TASK OBJECTIVE: Only the lines from the one with "Given: Choose the Spaghetti & Meatball bowl" to the end of the records are wanted, each repeated exactly, both ends included.

Collected data entries:
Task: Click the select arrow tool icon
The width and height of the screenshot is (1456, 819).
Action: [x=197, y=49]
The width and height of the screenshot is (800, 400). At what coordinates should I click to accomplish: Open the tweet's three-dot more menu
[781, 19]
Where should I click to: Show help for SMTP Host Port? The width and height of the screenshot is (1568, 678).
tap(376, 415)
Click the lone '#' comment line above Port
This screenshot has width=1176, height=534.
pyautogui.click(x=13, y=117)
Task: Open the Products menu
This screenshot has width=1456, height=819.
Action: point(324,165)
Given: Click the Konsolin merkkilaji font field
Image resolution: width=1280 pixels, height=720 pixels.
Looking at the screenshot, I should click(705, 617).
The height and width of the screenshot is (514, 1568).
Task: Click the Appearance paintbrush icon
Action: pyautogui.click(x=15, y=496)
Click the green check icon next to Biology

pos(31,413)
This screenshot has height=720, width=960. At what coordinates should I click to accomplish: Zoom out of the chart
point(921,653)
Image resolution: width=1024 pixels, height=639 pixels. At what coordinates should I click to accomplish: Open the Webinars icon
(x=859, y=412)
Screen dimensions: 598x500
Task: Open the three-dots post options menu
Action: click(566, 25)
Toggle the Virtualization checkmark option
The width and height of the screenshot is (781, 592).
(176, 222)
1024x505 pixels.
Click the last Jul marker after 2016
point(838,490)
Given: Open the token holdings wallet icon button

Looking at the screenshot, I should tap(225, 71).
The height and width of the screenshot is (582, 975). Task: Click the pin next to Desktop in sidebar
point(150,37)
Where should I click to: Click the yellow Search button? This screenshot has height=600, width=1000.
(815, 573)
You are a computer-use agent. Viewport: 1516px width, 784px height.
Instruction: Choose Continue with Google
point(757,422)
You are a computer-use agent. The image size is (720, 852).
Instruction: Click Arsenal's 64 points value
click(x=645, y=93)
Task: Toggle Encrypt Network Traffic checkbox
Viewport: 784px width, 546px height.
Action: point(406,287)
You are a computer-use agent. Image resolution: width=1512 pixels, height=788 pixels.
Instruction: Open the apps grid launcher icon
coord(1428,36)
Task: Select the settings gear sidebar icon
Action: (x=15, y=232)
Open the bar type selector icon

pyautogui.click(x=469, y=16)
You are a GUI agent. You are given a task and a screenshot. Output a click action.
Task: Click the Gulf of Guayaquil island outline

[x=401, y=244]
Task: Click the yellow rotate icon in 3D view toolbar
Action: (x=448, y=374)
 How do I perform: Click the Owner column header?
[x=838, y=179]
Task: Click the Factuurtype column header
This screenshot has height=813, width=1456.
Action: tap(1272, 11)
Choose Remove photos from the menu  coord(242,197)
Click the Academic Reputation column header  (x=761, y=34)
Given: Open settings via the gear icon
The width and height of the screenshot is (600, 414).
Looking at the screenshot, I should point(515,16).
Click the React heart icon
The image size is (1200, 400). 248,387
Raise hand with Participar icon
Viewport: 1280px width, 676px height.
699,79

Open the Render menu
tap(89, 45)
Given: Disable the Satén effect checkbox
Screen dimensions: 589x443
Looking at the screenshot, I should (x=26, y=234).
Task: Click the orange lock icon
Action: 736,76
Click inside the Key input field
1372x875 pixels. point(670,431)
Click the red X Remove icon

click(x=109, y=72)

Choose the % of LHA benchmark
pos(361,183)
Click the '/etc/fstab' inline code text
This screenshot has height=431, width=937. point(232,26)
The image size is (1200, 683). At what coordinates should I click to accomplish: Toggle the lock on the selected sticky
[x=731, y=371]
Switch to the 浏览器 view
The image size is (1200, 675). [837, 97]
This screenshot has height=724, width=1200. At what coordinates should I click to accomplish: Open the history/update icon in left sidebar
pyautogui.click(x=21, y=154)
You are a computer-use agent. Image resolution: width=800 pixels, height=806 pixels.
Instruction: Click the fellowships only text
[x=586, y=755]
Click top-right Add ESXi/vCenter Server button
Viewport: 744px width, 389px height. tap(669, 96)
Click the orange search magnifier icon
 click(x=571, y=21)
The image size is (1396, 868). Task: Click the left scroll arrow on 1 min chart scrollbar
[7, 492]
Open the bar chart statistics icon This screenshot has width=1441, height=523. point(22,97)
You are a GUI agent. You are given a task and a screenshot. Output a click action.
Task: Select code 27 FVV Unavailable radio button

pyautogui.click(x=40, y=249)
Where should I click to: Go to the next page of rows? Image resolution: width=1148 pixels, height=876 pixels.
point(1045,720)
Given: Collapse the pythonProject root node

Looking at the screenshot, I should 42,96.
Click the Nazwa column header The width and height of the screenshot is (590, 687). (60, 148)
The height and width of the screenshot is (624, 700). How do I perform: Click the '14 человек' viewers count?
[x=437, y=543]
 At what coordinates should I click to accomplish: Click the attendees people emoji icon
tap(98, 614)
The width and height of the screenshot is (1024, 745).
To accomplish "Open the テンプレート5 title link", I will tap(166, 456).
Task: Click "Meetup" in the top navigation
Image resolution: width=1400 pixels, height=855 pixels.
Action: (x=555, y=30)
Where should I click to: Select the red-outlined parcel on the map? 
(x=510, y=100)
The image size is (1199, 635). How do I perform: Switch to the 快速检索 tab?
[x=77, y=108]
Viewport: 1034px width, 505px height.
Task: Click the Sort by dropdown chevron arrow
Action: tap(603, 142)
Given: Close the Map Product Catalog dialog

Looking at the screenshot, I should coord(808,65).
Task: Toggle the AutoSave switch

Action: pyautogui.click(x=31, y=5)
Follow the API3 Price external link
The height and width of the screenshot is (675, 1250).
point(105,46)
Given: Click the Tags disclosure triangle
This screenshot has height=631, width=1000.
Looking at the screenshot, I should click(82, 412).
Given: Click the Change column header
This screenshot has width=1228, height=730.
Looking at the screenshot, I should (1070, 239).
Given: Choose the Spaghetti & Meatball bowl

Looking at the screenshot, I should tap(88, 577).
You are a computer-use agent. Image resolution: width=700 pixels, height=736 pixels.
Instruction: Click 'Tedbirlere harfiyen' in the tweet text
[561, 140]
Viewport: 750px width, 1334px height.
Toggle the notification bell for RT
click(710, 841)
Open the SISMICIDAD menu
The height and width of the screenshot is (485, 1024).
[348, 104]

ANSWER AREA:
Given: Choose the Spaghetti & Meatball bowl

Looking at the screenshot, I should tap(88, 577).
You are a computer-use agent. Image resolution: width=700 pixels, height=736 pixels.
Instruction: Click 'Tedbirlere harfiyen' in the tweet text
[561, 140]
Viewport: 750px width, 1334px height.
Toggle the notification bell for RT
click(710, 841)
Open the SISMICIDAD menu
The height and width of the screenshot is (485, 1024).
[348, 104]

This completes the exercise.